2. mace. This specification of the identity of the “weapons of destruction” points to an especially bloody and brutal implementation of the command of destruction—not with sword thrusts, but with the bashing of heads.
a man in their midst was dressed in linen. This makes a total of seven, the sanctified number. He wears linen like the priests (in Daniel, by extension, angels will be dressed in linen).
a scribe’s case. He will use his pen and ink to make the marks on the foreheads of those to be saved.
4. trace a mark on the foreheads. The word for “mark,” taw, is the last letter of the Hebrew alphabet. In paleo-Hebrew script, the form of this letter was an X. The saving mark on the forehead recalls the mark that saves Cain from retribution.
groaning and moaning. The translation imitates the Hebrew sound-play, haneʾenaḥim wehaneʾenaqim.
5. let your eye not spare, nor show pity. These fierce phrases are a refrain through this whole large prophecy, repeatedly attached to God, but here to His agents.
6. Elder, young man and virgin, little ones and women you shall slay. Although other prophets foresee a comprehensive disaster that will sweep over the entire people, Ezekiel is distinctive in imagining an active undertaking of genocidal killing by executioners commanded by God.

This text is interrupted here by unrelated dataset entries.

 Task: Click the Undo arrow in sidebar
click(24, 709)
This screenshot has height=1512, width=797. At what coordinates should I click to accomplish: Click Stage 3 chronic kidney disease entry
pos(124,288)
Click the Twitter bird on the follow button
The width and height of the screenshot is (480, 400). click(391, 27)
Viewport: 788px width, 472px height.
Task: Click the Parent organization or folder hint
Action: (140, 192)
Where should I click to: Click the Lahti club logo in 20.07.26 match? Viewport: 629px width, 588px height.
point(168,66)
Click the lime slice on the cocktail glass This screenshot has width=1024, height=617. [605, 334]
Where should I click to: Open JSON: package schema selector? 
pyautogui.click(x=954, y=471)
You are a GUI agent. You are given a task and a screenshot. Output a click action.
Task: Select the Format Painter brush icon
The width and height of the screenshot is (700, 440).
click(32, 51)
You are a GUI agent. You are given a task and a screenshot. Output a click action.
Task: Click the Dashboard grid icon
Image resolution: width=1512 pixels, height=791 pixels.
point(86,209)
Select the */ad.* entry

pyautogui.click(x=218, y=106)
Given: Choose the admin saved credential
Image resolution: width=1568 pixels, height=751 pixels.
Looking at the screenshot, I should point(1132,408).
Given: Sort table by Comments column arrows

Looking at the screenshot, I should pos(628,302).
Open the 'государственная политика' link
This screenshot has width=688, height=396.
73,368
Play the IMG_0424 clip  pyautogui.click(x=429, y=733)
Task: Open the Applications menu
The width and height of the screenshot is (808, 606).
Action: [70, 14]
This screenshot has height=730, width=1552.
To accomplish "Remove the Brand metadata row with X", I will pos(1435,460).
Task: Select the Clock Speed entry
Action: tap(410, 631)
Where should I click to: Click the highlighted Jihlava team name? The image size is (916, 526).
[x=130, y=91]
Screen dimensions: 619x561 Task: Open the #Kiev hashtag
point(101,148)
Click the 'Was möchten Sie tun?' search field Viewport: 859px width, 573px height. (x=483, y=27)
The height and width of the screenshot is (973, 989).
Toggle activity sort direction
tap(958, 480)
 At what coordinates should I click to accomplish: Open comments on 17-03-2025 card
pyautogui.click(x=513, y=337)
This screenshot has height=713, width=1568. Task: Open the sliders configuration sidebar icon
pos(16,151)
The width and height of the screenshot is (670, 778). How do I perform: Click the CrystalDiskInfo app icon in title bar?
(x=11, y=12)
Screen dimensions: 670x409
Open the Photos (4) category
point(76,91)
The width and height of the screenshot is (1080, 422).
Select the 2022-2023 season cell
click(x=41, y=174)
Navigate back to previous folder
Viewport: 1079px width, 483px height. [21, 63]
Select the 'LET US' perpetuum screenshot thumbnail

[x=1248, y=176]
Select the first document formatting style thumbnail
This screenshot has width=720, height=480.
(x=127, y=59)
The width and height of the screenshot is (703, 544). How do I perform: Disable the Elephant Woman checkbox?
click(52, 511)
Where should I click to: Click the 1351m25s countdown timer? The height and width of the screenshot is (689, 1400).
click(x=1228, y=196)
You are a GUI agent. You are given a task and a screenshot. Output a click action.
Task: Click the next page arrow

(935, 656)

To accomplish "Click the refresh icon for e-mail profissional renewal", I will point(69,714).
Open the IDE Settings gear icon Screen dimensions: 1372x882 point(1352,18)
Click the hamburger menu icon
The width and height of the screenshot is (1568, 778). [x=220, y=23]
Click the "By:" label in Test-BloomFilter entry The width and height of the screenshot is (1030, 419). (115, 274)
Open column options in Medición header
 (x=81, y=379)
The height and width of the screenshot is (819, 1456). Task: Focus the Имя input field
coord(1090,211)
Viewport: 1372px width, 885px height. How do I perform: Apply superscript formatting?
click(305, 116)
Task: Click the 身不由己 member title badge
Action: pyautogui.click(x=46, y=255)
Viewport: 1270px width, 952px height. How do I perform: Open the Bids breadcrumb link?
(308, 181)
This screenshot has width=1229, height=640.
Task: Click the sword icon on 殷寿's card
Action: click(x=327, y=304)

7. the elders who were in front of the house. Presumably, these are the paganizing elders, previously seen within the Temple, who now have come out in front of it.
8. Defile the house and fill the courts with corpses. Corpses intrinsically defile a place. The command to defile the Temple is shocking, but as Greenberg notes, it has already been defiled by the abomination of idol worship and hence is no longer a fit place for the worship of YHWH.
9. are You destroying all the remnant of Israel. Some interpreters have taken this to contradict the saving of those marked on the forehead. In fact, it makes emotional sense: Ezekiel, confronted in his vision with the bloody spectacle of the Temple courts filled with corpses, and men, women and children bludgeoned to death with maces everywhere, is devastated and feels as if the entire people were being wiped out.
10. The crime of the house of Israel and Judah is very, very great. Ezekiel’s God is perhaps the most implacable of the many versions of God in the Hebrew Bible.